A different way of asking the question
In late 2025, an AI translation tool called MachineTranslation.com rolled out a feature that takes this insight and turns it into a workflow. Instead of asking which model is best, it runs the same sentence through 22 different AI engines, including Google Translate, Aya, Claude, GPT-4.1, Gemini, DeepL, DeepSeek, Llama, and many more, then surfaces the version the majority agree on.
They call it SMART. The logic is closer to how a panel of expert translators would work than how a single model operates. Each engine produces its own version of a sentence. The system compares them. The translation that the most engines converge on becomes the output. Disagreements get flagged. Outliers get filtered out before they reach the final document.

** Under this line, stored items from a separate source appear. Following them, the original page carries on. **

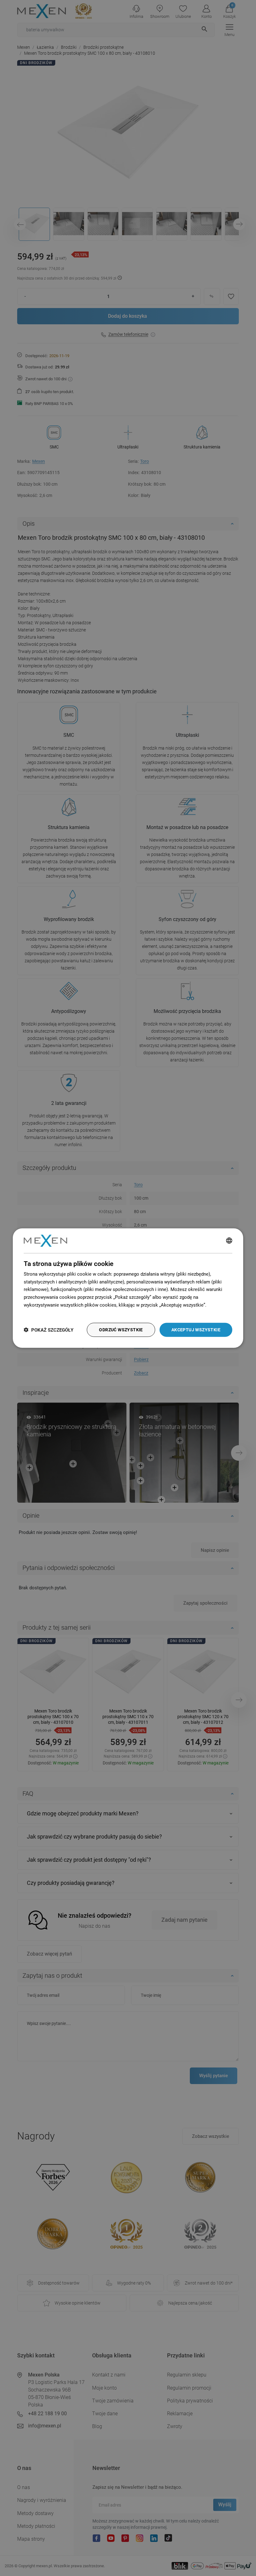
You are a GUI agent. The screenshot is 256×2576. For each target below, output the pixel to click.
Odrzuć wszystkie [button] (121, 1329)
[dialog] (128, 1288)
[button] (48, 1330)
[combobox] (229, 1240)
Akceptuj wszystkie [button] (195, 1329)
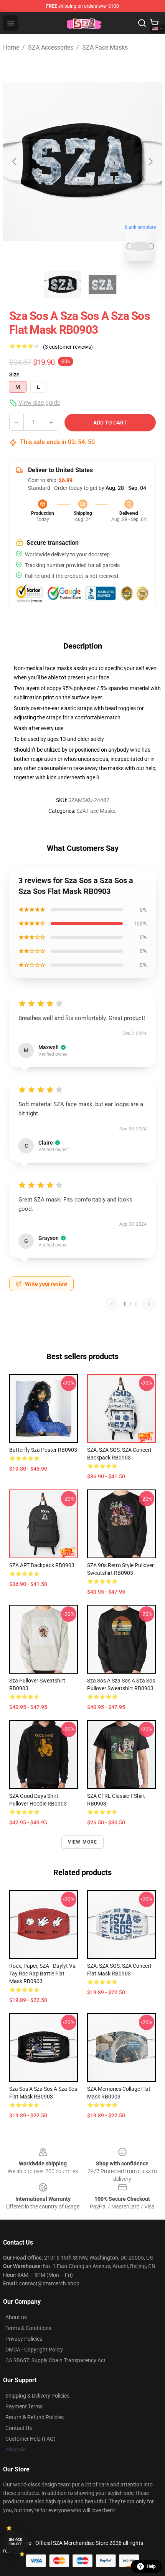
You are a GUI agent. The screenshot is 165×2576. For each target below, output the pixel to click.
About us (16, 2317)
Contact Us (18, 2428)
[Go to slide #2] (102, 284)
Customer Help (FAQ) (30, 2439)
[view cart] (154, 23)
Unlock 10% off (15, 2542)
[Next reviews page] (149, 1304)
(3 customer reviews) (68, 347)
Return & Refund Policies (34, 2417)
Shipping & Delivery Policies (37, 2396)
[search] (142, 23)
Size (14, 374)
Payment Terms (24, 2406)
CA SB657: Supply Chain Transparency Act (55, 2360)
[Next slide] (150, 161)
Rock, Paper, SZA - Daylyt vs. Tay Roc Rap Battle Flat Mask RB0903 (43, 1973)
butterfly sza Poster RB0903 (43, 1450)
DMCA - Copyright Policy (34, 2349)
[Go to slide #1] (62, 284)
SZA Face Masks (105, 47)
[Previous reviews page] (112, 1304)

According to an independent industry report on the SMART rollout, consensus-driven choices reduced visible AI errors and stylistic drift by 18 to 22 percent compared to relying on a single engine. The biggest gains showed up where it matters most: fewer hallucinated facts, tighter terminology, and fewer dropped words.
In other words, the question stops being “Aya or Google Translate?” and becomes “how many of these engines agree on this sentence?”
Which approach is right for you
If you are translating something casual, low-stakes, and conversational, Google Translate is more than enough. Twenty years of refinement, billions of users, and Gemini under the hood make it hard to beat for everyday use.
If you are a developer building a product for a specific underserved language community, or a researcher working on multilingual AI, Aya is worth a serious look. It is open, free to fine-tune, and designed for exactly the kind of linguistic diversity that other models tend to skip.
And if your translation will be read by a customer, signed as a contract, presented to a regulator, or published to a global audience, you probably should not be relying on any single model at all. Running the same content through multiple engines and using consensus to catch the disagreements is how teams move from “this looks fine” to “we know this is right.”
Translation tools have come a long way in twenty years. The next step is not finding one model that beats all the others. It is realizing that, for content that actually matters, none of them should be working alone.